Seperti contoh kasus Citibank dan HSBC yang bersengketa dengan nasabahnya
hingga masuk ke meja hijau. Kesalahan tersebut dapat menjadi suatu goncangan
dalam dunia perbankan sehingga nasabah dan calon nasabah akan berpikir untuk
kedua kalinya apabila ingin menginvestasikan dananya di dalam bank tersebut.

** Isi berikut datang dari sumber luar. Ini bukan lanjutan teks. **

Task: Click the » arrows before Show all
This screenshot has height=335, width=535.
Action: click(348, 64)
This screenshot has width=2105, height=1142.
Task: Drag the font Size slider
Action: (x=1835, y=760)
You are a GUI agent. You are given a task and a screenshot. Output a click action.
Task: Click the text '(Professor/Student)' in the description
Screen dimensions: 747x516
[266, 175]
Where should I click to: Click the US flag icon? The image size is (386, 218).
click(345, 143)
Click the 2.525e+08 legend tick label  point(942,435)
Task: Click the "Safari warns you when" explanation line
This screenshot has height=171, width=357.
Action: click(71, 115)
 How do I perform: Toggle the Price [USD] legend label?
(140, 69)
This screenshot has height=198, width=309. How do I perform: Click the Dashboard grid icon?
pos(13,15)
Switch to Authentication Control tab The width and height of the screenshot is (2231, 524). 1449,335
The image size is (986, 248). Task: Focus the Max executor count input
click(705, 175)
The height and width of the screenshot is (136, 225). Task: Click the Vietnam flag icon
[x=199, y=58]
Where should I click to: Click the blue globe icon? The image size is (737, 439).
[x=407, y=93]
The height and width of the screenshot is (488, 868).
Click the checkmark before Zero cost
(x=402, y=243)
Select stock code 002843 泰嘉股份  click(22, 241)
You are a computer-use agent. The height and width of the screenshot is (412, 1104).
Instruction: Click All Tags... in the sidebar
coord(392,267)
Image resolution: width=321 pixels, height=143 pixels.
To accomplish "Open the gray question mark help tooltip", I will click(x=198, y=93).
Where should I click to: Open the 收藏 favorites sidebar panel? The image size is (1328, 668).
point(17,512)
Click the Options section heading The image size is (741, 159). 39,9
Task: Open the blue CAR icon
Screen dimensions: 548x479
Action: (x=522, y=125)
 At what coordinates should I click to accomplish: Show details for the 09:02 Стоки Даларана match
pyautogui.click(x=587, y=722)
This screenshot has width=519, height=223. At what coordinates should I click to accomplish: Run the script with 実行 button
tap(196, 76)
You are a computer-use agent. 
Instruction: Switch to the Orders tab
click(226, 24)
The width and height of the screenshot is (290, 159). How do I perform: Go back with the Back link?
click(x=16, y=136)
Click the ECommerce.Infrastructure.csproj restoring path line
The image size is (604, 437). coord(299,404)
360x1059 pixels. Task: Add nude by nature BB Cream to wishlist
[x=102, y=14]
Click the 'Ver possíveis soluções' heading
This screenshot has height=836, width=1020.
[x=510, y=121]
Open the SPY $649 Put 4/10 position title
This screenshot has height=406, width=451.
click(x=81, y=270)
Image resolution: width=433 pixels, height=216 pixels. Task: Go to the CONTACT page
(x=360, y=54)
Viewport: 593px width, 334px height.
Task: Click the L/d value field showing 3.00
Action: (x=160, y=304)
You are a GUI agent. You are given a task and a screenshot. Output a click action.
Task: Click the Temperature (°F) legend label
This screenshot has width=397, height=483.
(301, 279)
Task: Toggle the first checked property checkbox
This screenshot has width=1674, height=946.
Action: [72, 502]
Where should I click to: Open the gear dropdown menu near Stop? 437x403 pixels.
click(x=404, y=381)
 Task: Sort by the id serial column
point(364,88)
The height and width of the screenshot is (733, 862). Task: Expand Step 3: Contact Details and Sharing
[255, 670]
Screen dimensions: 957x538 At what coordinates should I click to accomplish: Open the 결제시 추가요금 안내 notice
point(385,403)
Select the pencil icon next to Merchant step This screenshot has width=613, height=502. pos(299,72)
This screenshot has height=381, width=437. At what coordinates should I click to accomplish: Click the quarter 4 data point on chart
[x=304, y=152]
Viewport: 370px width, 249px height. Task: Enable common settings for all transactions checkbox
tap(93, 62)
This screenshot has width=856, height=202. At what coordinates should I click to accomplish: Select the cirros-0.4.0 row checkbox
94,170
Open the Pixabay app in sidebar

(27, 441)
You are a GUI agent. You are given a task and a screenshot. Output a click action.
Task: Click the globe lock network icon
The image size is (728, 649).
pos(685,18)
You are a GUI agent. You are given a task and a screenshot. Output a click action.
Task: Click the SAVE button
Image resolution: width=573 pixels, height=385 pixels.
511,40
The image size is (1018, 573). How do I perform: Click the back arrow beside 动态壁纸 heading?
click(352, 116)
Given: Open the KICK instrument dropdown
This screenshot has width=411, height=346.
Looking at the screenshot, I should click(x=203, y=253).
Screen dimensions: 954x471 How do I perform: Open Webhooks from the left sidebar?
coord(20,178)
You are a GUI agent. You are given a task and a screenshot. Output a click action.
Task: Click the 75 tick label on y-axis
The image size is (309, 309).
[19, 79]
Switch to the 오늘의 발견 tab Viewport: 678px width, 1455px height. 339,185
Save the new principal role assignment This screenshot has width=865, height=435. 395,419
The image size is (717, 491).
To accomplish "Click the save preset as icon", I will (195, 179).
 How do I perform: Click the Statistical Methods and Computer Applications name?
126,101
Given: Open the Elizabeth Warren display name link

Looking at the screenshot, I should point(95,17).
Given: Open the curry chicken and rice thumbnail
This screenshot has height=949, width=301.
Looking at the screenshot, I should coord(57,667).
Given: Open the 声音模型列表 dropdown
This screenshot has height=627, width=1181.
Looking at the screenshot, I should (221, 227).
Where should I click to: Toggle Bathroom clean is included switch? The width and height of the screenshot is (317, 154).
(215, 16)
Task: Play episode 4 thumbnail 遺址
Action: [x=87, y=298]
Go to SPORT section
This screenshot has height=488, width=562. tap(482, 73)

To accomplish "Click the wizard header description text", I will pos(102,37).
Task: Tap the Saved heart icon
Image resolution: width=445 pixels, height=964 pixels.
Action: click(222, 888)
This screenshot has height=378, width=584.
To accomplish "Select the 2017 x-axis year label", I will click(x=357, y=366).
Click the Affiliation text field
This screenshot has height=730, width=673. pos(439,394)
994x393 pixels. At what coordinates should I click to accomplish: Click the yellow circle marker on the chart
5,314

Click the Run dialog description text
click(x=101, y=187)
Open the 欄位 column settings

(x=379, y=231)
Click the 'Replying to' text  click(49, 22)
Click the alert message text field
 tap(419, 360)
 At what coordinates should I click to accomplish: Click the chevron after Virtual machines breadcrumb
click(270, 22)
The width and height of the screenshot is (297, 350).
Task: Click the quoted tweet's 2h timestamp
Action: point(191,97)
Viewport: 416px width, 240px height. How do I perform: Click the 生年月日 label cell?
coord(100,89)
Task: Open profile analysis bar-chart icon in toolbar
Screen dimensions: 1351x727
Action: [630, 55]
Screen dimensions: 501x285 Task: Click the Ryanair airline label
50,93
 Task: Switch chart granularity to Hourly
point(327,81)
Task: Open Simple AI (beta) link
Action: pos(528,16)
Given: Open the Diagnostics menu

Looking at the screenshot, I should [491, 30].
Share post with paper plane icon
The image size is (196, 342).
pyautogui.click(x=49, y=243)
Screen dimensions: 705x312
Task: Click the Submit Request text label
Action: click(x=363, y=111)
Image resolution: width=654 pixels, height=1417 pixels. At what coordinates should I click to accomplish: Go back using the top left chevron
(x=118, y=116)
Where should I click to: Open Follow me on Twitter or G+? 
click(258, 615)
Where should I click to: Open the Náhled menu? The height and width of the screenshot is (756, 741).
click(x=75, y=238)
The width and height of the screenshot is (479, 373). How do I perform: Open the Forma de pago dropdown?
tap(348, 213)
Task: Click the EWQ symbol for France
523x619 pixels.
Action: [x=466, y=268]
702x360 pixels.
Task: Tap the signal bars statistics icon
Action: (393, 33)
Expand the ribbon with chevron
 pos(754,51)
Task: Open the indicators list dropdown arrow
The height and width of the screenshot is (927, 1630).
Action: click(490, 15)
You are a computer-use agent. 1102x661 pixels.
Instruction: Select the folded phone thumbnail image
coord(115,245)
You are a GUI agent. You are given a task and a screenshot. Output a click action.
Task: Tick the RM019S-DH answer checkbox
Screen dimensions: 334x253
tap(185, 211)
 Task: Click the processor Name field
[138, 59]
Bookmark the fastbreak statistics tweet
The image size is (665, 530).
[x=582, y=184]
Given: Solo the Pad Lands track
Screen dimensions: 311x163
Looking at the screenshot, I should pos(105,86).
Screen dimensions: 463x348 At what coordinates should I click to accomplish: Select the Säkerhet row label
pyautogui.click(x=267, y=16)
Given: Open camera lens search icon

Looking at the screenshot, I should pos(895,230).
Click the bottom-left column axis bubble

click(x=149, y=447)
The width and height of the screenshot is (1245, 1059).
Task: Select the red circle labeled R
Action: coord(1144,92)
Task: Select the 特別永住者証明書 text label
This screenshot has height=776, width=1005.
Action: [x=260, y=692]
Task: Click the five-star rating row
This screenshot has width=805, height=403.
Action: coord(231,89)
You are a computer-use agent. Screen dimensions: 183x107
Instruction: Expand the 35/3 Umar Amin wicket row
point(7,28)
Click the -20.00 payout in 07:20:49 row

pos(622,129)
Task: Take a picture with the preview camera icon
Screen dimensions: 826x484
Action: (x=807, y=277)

Peristiwa kedua bank tersebut secara sengaja untuk meraup keuntungan yang lebih
dengan cara melanggar PBI No. 7/6/PBI/2005 tanggal 20 Januari 2005 yang tidak
menjelaskan secara terperinci kepada nasabah bank. Selain itu, ditambah dengan
bujuk rayu bank akan keunggulan-keunggulan melakukan transaksi derivative
sehingga secara cepat nasabah bank menyetujui perjanjian tersebut tanpa ingin
mengetahui lebih dalam arus kas yang berkembang menjadi laba yang besar.

Saran
Berdasarkan kasus derivative yang disalahgunakan oleh Citibank dan HSBC
merupakan gambaran kepada pemerintah khususnya Bank Indonesia harus
mengawasi lebih ketat perbankan yang ada di Indonesia. Selain itu bank seharusnya
menjelaskan atau memberitahukan secara luas, jelas dan menghindari informasi
yang sulit dimengerti oleh nasabah bank mengenai kegiatan tersebut. Hal ini juga
ditujukan untuk menghindari terjadinya kesalahpahaman antara pihak bank dan
nasabah bank. Dan untuk memperdalam pengetahuan sebelum menyetujui
perjanjian derivative maka akan lebih baik mengetahui dasar atau pedoman yang
telah diatur dalam UU Perbankan di Indonesia. UU Perbankan yang telah diatur oleh
Bank Indonesia dapat dijadikan sebagai pedoman dalam menetapkan dan
melaksanakan kebijaksanaan moneter, mengatur dan menjaga kelancaran sistem
pembayaran, serta mengatur dan mengawasi bank. Tujuan Bank Indonesia adalah
untuk mencapai dan memelihara kestabilan nilai rupiah akibat kecenderungan
melemahnya nilai tukar rupiah. Bank Indonesia berharap pembelian valuta asing
terhadap rupiah yang bertujuan spekulatif dapat diminimalkan, sehingga dapat
membantu menjaga stabilitas nilai tukar rupiah, yang akhirnya dapat memberikan
dampak positif bagi perekonomian Indonesia.